Heart Rhythm
- Discipline: Cardiology
- Language: English
- Edited by: Sami Viskin

Publication details
- History: 2004-present
- Publisher: Elsevier
- Frequency: Monthly
- Impact factor: 5.8 (2024)

Standard abbreviations
- ISO 4: Heart Rhythm

Indexing
- ISSN: 1547-5271 (print) 1556-3871 (web)
- LCCN: 2003212594
- OCLC no.: 53439711

Links
- Journal homepage; Online access; Online archive;

= Heart Rhythm =

Heart Rhythm is a peer-reviewed medical journal published by Elsevier that covers the study and management of cardiac arrhythmia. It is the official journal of the Heart Rhythm Society, the Cardiac Electrophysiology Society, and the Pediatric & Congenital Electrophysiology Society. Its major focus is research and therapy of heart rhythm disorders, including mechanisms and electrophysiology, clinical and experimental, genetics, ablation, devices, drugs, and surgery. Other sections include contemporary reviews, unique case reports, viewpoints, Hands On, images, creative concepts, and editorial commentaries. New sections in 2024 include Iconic Figures and Top Stories.

==History==
The first issue of Heart Rhythm was published in May 2004 with Douglas Zipes, MD, FHRS, as the founding editor in chief. The Editor-in-Chief from 2014-2023 was Peng-Sheng Chen, MD, FHRS. The Editor-in-Chief since January 2024 is Sami Viskin, MD.
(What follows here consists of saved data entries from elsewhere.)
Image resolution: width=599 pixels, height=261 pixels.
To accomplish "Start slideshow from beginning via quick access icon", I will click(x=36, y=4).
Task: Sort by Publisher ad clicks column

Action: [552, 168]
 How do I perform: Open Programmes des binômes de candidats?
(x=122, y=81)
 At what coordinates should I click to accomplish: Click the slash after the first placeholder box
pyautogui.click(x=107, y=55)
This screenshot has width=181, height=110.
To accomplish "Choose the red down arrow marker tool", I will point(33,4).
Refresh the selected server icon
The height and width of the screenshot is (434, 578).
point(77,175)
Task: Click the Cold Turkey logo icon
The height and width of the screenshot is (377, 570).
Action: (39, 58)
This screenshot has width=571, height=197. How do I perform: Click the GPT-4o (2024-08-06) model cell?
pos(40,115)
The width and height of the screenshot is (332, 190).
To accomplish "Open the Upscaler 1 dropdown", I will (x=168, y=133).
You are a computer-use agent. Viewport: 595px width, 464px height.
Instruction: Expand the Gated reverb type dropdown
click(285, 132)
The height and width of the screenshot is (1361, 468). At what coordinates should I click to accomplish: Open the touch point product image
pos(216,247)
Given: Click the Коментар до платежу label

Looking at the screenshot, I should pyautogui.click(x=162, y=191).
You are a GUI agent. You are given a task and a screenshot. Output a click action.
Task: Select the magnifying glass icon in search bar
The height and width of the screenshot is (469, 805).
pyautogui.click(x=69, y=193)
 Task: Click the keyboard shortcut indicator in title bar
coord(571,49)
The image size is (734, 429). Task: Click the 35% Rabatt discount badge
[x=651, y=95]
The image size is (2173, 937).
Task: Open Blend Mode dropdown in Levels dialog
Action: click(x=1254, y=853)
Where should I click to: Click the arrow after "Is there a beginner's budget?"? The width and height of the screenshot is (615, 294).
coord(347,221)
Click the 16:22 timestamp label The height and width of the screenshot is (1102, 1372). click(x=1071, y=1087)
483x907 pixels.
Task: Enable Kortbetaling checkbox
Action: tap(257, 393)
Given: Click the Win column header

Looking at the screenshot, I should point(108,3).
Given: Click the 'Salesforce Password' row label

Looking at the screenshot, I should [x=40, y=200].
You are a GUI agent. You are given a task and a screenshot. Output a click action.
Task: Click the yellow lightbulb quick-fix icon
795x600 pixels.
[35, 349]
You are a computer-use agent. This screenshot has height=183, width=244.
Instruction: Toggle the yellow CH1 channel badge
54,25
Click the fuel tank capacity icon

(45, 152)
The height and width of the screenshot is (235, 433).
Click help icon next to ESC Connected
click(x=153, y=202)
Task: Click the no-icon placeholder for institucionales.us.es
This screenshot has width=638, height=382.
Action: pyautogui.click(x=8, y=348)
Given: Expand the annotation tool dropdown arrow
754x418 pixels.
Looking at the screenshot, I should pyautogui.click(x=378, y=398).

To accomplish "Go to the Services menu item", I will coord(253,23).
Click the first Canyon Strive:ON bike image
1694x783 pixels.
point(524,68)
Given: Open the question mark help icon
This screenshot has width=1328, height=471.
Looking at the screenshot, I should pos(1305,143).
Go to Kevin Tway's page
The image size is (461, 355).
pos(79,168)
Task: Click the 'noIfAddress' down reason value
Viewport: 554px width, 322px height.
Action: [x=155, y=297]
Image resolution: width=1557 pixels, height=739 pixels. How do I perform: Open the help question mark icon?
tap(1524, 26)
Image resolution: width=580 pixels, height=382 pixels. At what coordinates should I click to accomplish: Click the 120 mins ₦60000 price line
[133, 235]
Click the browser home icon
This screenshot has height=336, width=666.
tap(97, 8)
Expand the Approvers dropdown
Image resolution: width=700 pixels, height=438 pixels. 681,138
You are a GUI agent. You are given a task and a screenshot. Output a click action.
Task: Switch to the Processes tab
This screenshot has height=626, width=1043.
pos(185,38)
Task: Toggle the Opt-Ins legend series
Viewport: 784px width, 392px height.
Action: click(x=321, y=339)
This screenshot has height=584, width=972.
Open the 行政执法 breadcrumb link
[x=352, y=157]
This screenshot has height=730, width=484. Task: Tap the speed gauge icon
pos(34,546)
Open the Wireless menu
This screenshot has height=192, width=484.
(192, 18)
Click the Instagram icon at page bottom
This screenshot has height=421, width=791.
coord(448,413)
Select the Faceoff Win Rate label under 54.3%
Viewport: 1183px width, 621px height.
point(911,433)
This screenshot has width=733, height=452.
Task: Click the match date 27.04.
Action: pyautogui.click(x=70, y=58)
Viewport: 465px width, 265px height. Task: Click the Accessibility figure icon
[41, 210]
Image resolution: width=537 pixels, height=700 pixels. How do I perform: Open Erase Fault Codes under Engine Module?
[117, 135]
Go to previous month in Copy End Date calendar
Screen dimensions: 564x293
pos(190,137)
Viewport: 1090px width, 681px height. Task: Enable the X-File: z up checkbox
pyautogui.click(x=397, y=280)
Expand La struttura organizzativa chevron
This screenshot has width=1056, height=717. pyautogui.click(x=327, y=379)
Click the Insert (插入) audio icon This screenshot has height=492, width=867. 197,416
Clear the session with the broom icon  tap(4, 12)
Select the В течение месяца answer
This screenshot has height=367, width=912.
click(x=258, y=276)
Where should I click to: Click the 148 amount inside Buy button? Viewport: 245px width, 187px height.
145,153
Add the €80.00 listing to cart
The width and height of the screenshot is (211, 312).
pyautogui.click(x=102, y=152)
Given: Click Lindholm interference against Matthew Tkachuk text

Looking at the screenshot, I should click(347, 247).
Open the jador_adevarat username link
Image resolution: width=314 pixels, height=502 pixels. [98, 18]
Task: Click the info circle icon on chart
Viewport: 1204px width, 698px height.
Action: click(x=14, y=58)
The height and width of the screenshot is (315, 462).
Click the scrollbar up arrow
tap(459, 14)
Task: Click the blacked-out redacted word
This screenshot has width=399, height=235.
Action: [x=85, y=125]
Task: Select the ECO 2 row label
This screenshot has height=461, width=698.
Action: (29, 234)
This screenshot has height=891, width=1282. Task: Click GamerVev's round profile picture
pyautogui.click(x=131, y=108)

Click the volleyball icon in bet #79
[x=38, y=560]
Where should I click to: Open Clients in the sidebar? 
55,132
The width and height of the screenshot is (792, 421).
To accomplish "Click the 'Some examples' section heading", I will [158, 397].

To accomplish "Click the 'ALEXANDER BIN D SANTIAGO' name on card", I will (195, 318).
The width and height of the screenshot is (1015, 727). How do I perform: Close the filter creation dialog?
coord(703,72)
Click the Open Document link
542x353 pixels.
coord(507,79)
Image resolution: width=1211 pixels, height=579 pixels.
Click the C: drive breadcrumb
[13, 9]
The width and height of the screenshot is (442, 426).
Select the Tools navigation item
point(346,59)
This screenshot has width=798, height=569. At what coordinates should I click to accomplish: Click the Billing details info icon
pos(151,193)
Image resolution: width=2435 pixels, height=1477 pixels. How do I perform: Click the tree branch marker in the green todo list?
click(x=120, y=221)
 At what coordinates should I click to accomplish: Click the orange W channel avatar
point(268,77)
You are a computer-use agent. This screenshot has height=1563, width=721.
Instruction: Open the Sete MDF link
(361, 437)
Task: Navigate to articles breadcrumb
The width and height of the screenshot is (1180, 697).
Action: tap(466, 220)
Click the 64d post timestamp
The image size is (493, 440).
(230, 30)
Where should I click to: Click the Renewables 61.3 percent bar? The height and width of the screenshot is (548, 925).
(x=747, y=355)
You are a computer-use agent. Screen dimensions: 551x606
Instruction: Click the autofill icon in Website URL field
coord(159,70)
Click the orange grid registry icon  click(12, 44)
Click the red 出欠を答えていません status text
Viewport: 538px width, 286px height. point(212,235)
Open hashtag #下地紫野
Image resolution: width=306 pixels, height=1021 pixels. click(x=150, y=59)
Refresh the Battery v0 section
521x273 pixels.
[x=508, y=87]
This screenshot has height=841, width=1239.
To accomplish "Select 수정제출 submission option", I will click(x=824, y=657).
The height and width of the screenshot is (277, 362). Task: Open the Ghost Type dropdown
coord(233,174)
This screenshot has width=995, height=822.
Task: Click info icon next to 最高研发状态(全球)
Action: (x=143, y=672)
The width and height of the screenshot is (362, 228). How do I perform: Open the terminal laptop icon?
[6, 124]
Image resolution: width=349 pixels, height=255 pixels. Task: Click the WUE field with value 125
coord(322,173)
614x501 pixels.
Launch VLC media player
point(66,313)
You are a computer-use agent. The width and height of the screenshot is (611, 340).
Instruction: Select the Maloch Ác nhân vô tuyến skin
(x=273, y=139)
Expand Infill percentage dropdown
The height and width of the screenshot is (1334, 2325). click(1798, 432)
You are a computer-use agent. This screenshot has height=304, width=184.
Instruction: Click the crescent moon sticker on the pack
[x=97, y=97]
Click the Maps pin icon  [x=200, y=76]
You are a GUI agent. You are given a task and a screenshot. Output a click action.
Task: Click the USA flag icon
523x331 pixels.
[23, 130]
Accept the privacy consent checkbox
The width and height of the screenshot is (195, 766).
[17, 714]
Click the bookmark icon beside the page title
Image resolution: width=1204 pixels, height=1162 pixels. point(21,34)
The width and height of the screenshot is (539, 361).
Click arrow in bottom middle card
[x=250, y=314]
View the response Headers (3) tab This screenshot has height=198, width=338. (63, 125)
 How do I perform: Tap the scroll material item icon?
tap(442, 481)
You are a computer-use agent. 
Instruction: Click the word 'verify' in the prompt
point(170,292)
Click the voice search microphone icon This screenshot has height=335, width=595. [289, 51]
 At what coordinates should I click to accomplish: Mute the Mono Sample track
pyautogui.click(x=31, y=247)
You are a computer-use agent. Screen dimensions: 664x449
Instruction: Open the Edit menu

The companion journals to Heart Rhythm are HeartRhythm Case Reports, which was founded in 2015 and Heart Rhythm O^{2}, which launched in April 2020.

== Abstracting and indexing ==
The journal is abstracted and indexed in Academic OneFile, CINAHL, Current Contents, EMBASE, Excerpta Medica, InfoTrac Custom, MEDLINE, Science Citation Index, and Scopus.